Summary and Exhortation
- The Eucharist is the “the source and summit of the Christian life” (CCC 1324).
- The Real Presence: At Mass, the bread and wine are changed into the Body and Blood of Jesus Christ. This is not a chemical or physical change because the outward, sensible appearances of bread and wine remain, but under those appearances of bread and wine, Jesus is truly present in the Eucharist (CCC 1374).
- The Eucharist as sacrifice: The Mass is a sacrifice because it re-presents (makes present) the sacrifice of the Cross, because it is its memorial (CCC 1366). At every Mass, we are called to join our lives in union with Christ’s gift of himself to the Father (CCC 1368).
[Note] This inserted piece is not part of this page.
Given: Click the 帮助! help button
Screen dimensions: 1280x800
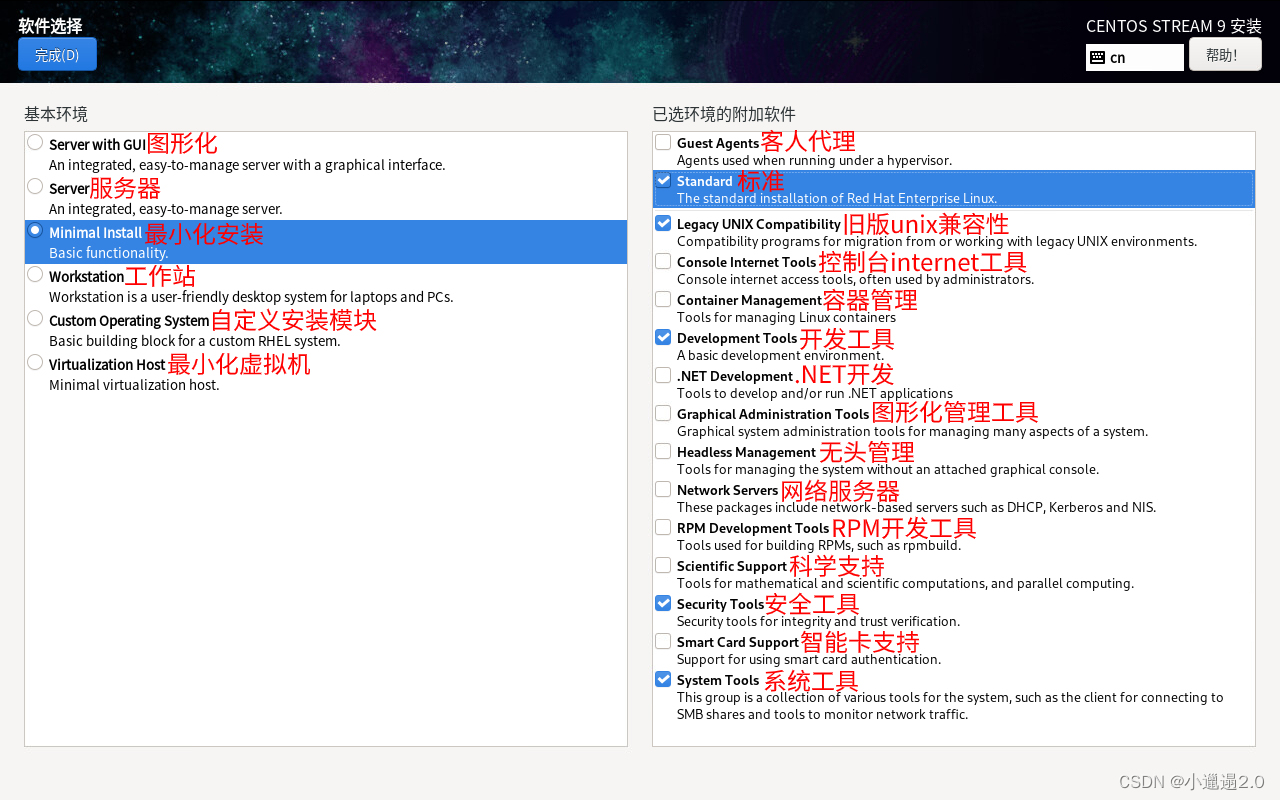Looking at the screenshot, I should pyautogui.click(x=1225, y=53).
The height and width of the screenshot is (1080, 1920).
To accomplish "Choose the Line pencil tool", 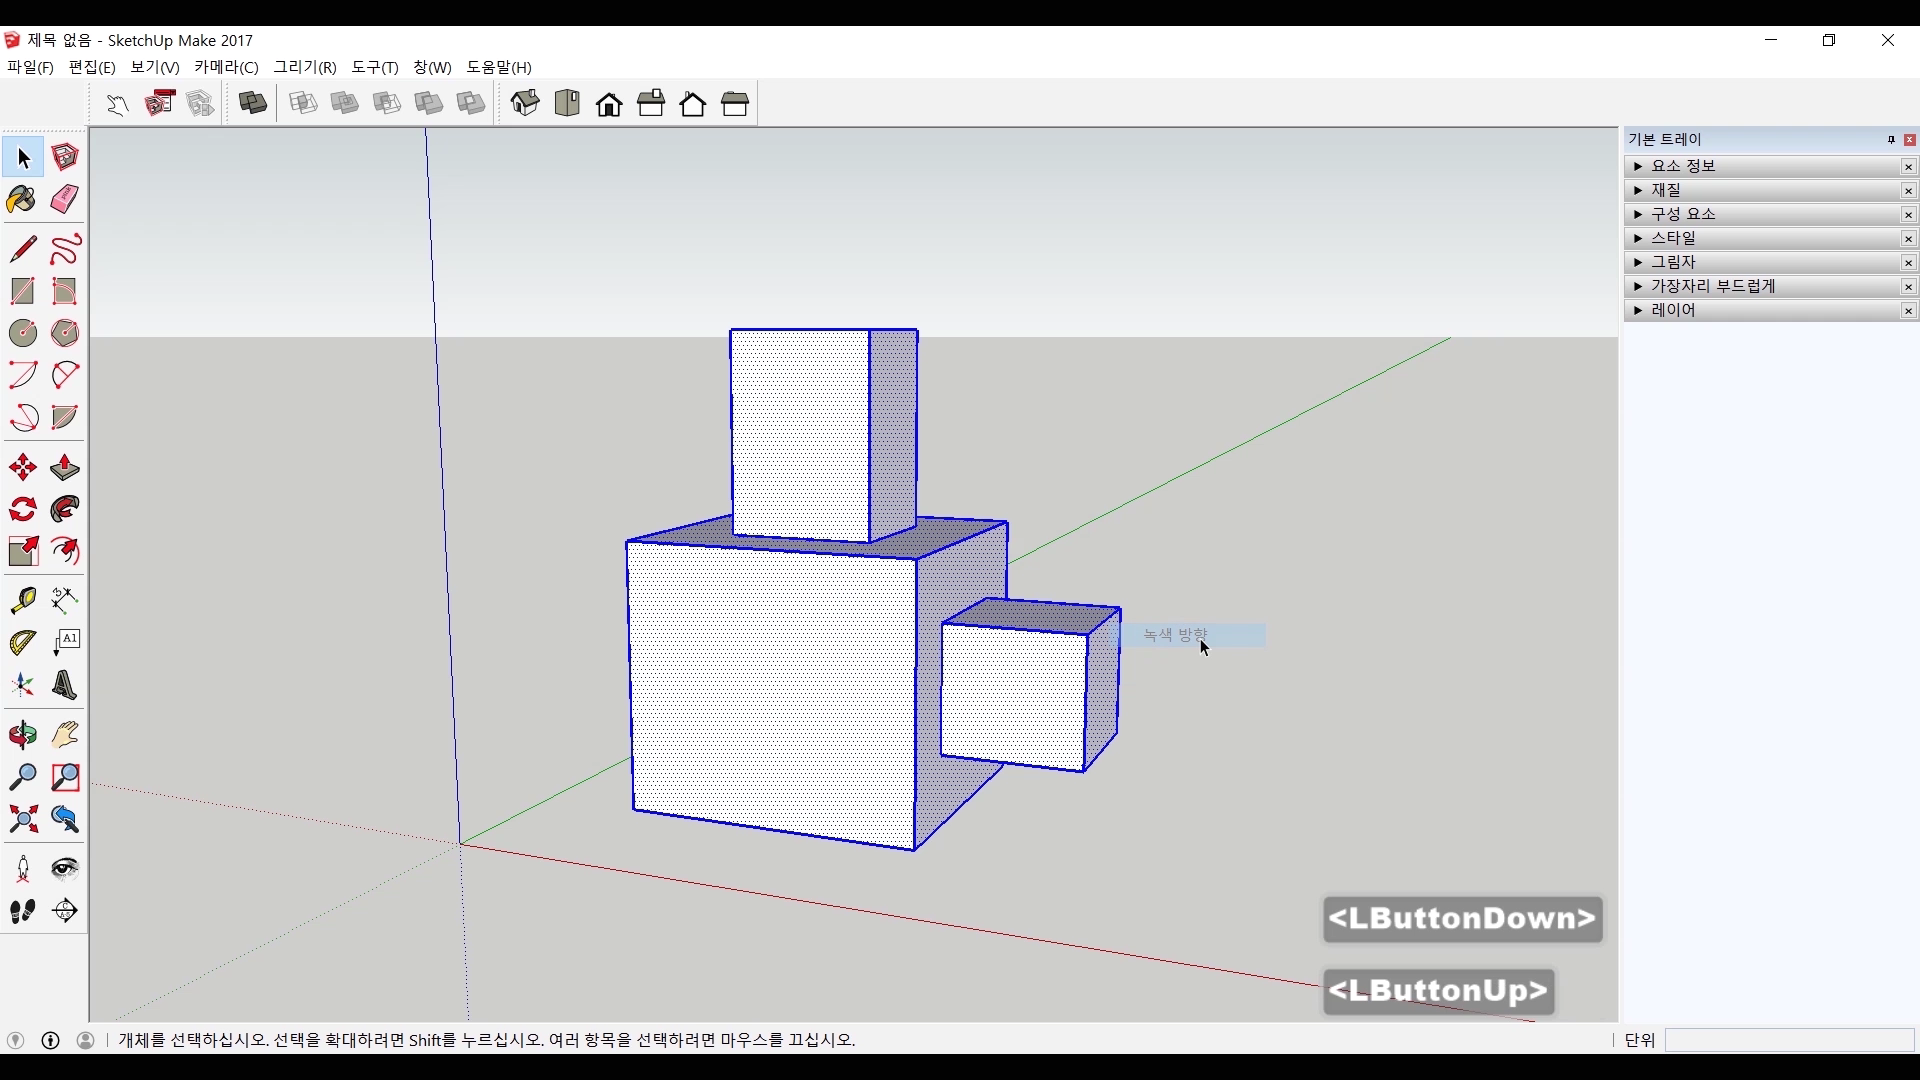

- As a biblical memorial, the Mass makes present Christ’s sacrifice on the Cross in order to apply the fruit of his sacrifice to our lives (CCC 1366).
- Communion: Jesus loves us so much he desired to come to us in Holy Communion. When we receive the Eucharist, we are receiving the very Body and Blood of Jesus into our souls (CCC 1391).
- It is important to take time for loving thanksgiving with Jesus after we receive him in Holy Communion, which nourishes and strengthens our life in Christ (CCC 1391-92).
- Although all are invited, not all are ready to receive the Eucharist, either because of serious sin that has not been brought to the Sacrament of Reconciliation or for a lack of full communion with the Catholic Church (CCC 1400).